Selon les informations rapportées par l’agence Anadolu, l’attaque a visé les Forces de mobilisation populaire (PMF), également connues sous le nom de Hachd al-Chaabi. Dans un communiqué officiel publié sur Facebook, cette organisation précise que son quatrième régiment, rattaché à la 30e brigade, a été la cible d’un raid qualifié de « traître » dans la plaine de Ninive. Le bilan communiqué par le groupe fait état d’un combattant tué et de deux autres blessés.
Les Forces de mobilisation populaire occupent une place particulière dans l’appareil sécuritaire irakien.
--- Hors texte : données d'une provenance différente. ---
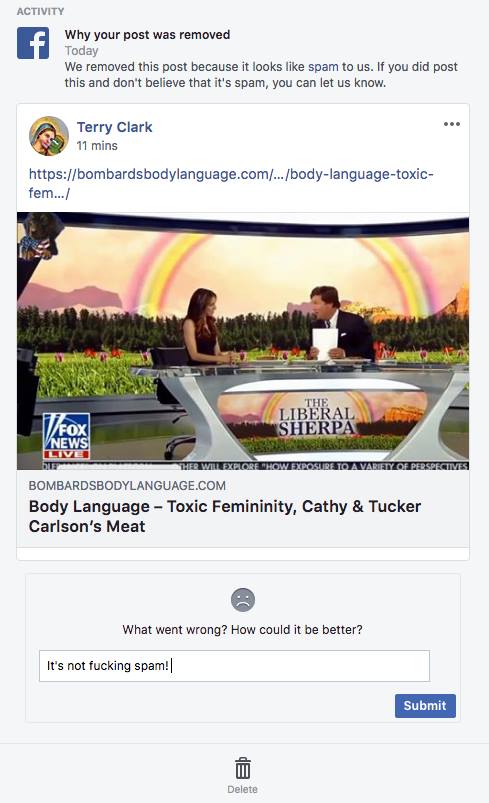
Task: Open the bombardsbodylanguage.com URL link
Action: [x=231, y=183]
Initialement constituées le 14 juin 2014 sous forme de force de volontaires pour contrer l’avancée du groupe terroriste Daech, elles ont ensuite été officiellement intégrées aux forces armées nationales à la suite d’un décret gouvernemental promulgué en juillet 2016.
Cet incident s’inscrit dans un contexte régional marqué par une escalade majeure. Depuis le 28 février, les États-Unis et Israël mènent une vaste offensive contre l’Iran, ayant causé la mort d’environ 1 300 personnes, dont le guide suprême de l’époque, Ali Khamenei. En riposte, Téhéran a lancé une série de frappes de drones et de missiles ciblant Israël, ainsi que des installations militaires américaines réparties en Jordanie, en Irak et dans plusieurs pays du Golfe. Ces échanges de tirs ont provoqué des pertes humaines et des dégâts matériels importants, tout en perturbant significativement le trafic aérien et les marchés mondiaux.